If \(\mathcal {M}\) satisfies \(\epsilon \)-differential privacy, it also satisfies \(\epsilon \)-privacy-variant-I.

Remarks. Lemma 2 shows that if a method is \(\epsilon \)-differential privacy, then it is \(\epsilon \)-private-variant-I, however, the reverse is not necessarily true: a method is \(\delta \)-private is not necessarily \(\delta \)-differentially-private.

6.3 Relation to Data Anonymity

Data anonymity is family of privacy preserving data mining methods. In this section, we will show that if a data anonymity method is t-close w.r.t. variational distance (which is the strongest requirement in the series), it is \(\delta \)-private with \(\delta = t\).

Instead of answering to queries, data anonymity methods publish a modified table for everyone to query on. Records in the database are grouped into equivalence classes sharing a same identifying tag, their secret fields remain unchanged. Using the (original) public information of a target record, an adversary can locate the target to a specific class by the tags on the classes, but he does not know which one in the class is the target, since everyone in the group looks the same.

It is required that in each equivalence class, the distribution of the sensitive data is close to that of the entire table, otherwise, if for some class, the distribution is greatly different from that of the entire table, an adversary can conclude that targets in this class have special properties that other records do not have.

Definition 10

(t-closeness [13]). An equivalence class is t-close to the whole table if the distance between the following two distributions is no more than a threshold t: the distribution of sensitive data in that equivalence class, and the one in the whole table. An anonymized table is t-close to the original table if all equivalence classes are t-close to the whole table.

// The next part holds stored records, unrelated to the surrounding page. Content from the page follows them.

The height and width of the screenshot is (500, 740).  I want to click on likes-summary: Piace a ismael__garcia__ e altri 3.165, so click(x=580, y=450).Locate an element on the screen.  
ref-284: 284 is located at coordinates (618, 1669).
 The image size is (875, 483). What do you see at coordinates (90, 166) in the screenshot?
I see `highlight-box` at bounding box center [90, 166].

The definition of t-closeness does not specify how to measure the divergence of two distributions. In the following lemma, we will show that data anonymity methods satisfies t-closeness w.r.t. variational distance (Definition 8), then it is \(\delta \)-private:

Lemma 3

A privacy preserving method \(\mathcal {M}\) publishes an anonymized table with equivalence classes, it is \(\delta \)-private if the variational distance between the distribution of sensitive data in any equivalence class, and the distribution of sensitive data in the whole table, is no more than \(\delta \).

7 Conclusion

In this paper, we proposed \(\delta \)-privacy, a new privacy definition for privacy preserving data mining. By analyzing adversaries’ behaviors, \(\delta \)-privacy directly tells the data provider the risk of privacy leak in a data mining process. We show that existing data privacy analysis mechanisms are also compatible to ours; actually, our method can be applied to any data mining process, not limited to particular ones. Another important contribution of our work is, we mathematically shows that the amount of information extracted from a data mining process does not exceed the amount of possible privacy loss; this idea seems not surprising, but to the best of our knowledge, we are the first one to rigorously prove this conjecture. A potential application for this is, we can develop a pricing system for “data trading,” data providers could sell their data, get compensated based on their (possible) privacy loss; on the other hand, data users could purchase data based on the amount of information they could get. This trading system is possible under our \(\delta \)-privacy framework.